Start of Block
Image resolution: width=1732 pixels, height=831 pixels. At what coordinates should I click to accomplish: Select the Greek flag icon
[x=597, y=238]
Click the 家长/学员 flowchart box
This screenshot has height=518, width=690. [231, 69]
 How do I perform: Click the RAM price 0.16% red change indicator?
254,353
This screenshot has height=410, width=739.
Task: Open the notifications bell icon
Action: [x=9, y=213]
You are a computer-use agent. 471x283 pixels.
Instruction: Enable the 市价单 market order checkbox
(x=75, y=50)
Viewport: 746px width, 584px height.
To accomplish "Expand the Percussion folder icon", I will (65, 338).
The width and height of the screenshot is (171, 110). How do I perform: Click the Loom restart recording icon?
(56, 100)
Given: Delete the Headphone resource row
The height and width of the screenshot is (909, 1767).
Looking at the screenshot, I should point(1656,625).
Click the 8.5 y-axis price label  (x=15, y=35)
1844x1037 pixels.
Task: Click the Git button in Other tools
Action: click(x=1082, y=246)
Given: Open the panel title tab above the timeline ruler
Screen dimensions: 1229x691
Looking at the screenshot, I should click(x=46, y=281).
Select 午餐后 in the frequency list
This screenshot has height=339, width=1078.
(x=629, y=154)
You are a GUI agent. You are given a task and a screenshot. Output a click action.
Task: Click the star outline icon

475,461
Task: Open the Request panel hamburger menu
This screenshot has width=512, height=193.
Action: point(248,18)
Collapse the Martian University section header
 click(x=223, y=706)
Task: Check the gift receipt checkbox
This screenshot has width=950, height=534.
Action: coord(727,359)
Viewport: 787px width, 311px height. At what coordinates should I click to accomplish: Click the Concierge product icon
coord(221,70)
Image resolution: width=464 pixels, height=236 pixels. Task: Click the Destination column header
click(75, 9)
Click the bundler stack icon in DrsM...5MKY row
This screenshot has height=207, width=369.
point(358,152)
End of Block
**About this task**.
Take the listing above and set it down exactly.

**Result of the exercise**.
Image resolution: width=1732 pixels, height=831 pixels. At what coordinates should I click to accomplish: Select the Greek flag icon
[x=597, y=238]
Click the 家长/学员 flowchart box
This screenshot has height=518, width=690. [231, 69]
 How do I perform: Click the RAM price 0.16% red change indicator?
254,353
This screenshot has height=410, width=739.
Task: Open the notifications bell icon
Action: [x=9, y=213]
You are a computer-use agent. 471x283 pixels.
Instruction: Enable the 市价单 market order checkbox
(x=75, y=50)
Viewport: 746px width, 584px height.
To accomplish "Expand the Percussion folder icon", I will (65, 338).
The width and height of the screenshot is (171, 110). How do I perform: Click the Loom restart recording icon?
(56, 100)
Given: Delete the Headphone resource row
The height and width of the screenshot is (909, 1767).
Looking at the screenshot, I should point(1656,625).
Click the 8.5 y-axis price label  (x=15, y=35)
1844x1037 pixels.
Task: Click the Git button in Other tools
Action: click(x=1082, y=246)
Given: Open the panel title tab above the timeline ruler
Screen dimensions: 1229x691
Looking at the screenshot, I should click(x=46, y=281).
Select 午餐后 in the frequency list
This screenshot has height=339, width=1078.
(x=629, y=154)
You are a GUI agent. You are given a task and a screenshot. Output a click action.
Task: Click the star outline icon

475,461
Task: Open the Request panel hamburger menu
This screenshot has width=512, height=193.
Action: point(248,18)
Collapse the Martian University section header
 click(x=223, y=706)
Task: Check the gift receipt checkbox
This screenshot has width=950, height=534.
Action: coord(727,359)
Viewport: 787px width, 311px height. At what coordinates should I click to accomplish: Click the Concierge product icon
coord(221,70)
Image resolution: width=464 pixels, height=236 pixels. Task: Click the Destination column header
click(75, 9)
Click the bundler stack icon in DrsM...5MKY row
This screenshot has height=207, width=369.
point(358,152)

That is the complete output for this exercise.